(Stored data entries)

┄┄┄┄┄┄┄┄┄┄┄┄┄┄┄┄┄┄┄┄

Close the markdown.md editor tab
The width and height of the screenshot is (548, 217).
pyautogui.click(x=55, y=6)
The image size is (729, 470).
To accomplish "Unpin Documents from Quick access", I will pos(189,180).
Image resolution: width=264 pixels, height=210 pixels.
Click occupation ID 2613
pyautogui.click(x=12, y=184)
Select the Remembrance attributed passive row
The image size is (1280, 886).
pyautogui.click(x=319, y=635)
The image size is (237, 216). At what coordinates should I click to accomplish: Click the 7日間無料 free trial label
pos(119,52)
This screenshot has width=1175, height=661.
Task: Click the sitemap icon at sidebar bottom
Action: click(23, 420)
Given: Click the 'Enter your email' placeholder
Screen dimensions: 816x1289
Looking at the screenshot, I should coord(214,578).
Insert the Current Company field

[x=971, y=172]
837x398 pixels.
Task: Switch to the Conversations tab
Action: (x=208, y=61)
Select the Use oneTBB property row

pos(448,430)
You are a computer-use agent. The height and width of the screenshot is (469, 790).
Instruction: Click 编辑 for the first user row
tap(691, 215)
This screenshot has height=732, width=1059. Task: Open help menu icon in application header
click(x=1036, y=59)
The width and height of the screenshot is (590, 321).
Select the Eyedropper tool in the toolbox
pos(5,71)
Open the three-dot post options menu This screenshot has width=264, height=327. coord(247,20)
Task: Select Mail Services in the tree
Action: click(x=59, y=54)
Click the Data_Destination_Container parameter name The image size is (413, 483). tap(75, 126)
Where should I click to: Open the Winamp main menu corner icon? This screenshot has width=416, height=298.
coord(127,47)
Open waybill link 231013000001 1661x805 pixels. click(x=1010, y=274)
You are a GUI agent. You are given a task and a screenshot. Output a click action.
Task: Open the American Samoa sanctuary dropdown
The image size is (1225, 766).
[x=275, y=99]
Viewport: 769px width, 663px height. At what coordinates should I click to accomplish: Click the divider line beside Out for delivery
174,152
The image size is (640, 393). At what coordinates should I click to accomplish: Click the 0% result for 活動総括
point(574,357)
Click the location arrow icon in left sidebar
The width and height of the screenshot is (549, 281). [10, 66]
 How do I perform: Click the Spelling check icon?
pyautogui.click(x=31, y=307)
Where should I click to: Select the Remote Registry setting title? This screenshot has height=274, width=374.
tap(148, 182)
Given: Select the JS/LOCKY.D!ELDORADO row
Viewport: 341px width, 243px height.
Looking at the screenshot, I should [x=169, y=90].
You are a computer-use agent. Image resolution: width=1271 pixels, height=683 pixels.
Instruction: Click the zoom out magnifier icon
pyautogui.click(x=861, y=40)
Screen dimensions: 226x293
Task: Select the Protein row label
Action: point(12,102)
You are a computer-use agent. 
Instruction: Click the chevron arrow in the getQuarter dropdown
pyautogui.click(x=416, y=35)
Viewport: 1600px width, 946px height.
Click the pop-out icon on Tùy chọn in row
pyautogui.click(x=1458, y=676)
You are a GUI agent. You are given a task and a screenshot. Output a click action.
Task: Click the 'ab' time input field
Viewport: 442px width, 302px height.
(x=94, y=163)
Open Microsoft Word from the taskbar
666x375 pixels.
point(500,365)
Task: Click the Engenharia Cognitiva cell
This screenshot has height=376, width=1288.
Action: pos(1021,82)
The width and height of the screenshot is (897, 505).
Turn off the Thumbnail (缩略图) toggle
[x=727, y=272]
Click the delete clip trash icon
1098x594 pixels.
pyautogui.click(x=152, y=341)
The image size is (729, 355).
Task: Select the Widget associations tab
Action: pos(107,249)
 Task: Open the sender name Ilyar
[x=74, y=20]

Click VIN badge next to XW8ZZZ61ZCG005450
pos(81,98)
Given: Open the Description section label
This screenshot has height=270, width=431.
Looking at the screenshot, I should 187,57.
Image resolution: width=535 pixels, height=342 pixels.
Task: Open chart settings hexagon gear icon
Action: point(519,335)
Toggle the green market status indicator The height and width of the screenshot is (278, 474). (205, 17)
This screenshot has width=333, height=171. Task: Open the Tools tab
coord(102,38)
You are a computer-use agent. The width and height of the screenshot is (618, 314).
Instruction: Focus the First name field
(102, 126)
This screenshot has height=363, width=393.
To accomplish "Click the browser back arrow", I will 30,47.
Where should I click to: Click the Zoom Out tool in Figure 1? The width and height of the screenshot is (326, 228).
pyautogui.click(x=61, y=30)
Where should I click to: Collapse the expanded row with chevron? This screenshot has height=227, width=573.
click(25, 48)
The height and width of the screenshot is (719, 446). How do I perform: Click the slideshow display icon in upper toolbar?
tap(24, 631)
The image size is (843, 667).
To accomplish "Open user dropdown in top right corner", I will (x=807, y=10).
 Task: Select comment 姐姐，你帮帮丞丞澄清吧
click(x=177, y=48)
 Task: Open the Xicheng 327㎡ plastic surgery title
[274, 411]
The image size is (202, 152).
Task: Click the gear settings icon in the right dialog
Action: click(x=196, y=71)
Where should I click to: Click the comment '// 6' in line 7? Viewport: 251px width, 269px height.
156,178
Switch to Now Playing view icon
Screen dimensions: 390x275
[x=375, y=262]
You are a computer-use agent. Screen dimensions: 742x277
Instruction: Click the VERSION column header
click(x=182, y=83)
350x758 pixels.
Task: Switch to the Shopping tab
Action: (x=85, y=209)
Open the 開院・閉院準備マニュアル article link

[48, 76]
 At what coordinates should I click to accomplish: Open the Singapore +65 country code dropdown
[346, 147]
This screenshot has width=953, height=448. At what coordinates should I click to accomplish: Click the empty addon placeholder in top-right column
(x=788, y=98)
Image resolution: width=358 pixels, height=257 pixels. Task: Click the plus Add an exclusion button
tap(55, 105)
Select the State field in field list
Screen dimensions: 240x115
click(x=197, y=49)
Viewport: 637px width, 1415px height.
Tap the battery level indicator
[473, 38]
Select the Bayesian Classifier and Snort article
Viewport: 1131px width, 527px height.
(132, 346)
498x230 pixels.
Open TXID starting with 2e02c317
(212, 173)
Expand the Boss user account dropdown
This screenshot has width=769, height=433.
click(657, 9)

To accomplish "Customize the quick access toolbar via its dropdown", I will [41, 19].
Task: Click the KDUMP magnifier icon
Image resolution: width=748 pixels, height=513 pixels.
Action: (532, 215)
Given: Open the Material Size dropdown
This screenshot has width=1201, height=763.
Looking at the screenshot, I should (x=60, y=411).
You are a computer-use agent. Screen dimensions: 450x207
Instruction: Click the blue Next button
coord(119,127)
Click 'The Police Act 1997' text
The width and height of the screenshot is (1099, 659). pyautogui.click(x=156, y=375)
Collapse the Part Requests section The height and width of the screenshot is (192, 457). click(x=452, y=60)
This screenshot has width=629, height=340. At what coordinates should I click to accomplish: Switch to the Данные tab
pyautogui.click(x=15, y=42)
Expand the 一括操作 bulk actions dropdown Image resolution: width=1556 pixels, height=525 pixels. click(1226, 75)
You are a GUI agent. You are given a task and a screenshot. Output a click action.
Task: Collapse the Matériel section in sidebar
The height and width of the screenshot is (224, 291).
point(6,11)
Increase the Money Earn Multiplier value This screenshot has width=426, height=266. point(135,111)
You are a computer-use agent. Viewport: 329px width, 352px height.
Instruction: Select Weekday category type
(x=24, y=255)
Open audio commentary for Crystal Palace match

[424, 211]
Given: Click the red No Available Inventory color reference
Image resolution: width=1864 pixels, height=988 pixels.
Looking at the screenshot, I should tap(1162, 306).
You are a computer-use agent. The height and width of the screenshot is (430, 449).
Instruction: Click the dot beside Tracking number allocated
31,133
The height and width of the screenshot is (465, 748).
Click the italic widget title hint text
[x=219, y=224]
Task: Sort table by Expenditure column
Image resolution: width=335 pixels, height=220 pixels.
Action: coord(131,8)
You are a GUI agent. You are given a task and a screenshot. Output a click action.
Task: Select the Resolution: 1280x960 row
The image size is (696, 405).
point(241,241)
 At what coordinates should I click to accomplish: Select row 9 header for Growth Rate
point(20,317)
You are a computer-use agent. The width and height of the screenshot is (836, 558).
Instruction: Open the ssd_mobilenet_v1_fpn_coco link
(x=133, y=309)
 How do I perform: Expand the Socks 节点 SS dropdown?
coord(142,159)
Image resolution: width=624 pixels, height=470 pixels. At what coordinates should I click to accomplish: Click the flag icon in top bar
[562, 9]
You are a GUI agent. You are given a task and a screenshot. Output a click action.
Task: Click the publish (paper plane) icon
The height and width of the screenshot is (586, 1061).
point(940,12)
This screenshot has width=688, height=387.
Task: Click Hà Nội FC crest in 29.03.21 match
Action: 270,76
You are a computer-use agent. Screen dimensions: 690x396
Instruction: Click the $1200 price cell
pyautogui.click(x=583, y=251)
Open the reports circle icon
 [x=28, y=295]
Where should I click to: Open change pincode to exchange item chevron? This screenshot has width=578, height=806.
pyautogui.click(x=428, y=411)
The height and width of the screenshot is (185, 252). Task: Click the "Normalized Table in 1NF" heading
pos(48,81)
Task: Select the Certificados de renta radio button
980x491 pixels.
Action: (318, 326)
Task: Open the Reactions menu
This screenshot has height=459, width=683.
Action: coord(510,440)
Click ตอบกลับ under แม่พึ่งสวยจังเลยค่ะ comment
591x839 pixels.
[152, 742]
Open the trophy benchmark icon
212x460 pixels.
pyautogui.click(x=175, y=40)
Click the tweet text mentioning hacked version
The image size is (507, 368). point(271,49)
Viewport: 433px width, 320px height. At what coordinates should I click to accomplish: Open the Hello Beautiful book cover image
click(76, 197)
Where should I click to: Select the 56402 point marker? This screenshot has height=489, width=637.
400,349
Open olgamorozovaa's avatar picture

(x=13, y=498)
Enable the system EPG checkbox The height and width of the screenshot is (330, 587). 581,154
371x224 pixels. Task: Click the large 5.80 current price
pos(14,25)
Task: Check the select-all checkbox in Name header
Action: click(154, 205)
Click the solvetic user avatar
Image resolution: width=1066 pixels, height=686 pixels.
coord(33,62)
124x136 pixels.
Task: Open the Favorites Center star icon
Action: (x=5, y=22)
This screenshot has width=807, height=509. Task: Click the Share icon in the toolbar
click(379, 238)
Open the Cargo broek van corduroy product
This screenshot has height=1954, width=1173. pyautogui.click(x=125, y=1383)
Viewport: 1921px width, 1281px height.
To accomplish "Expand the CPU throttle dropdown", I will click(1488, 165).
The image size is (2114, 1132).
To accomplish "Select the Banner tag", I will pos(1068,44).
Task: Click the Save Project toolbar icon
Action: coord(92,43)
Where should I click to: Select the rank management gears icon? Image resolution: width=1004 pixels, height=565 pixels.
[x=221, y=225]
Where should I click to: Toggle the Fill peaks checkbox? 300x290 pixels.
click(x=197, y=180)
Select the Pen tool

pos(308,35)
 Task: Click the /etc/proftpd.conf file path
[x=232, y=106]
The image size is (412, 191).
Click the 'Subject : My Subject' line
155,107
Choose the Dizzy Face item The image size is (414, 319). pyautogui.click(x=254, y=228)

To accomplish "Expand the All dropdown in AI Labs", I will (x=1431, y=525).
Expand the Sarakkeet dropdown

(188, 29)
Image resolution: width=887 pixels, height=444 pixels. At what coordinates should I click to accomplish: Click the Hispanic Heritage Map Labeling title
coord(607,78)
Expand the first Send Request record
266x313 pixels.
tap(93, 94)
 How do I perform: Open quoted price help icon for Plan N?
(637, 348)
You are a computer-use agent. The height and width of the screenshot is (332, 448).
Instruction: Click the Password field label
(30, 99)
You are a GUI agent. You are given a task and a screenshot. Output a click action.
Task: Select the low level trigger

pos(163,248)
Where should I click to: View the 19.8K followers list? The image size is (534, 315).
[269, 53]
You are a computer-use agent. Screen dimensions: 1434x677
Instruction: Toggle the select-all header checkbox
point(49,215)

┄┄┄┄┄┄┄┄┄┄┄┄┄┄┄┄┄┄┄┄

■ Assigned task:
Retype the records above from the very first line down to the line with "Image resolution: width=264", keeping both of those lines. Include nothing beyond them.

■ Written solution:
Close the markdown.md editor tab
The width and height of the screenshot is (548, 217).
pyautogui.click(x=55, y=6)
The image size is (729, 470).
To accomplish "Unpin Documents from Quick access", I will pos(189,180).
Image resolution: width=264 pixels, height=210 pixels.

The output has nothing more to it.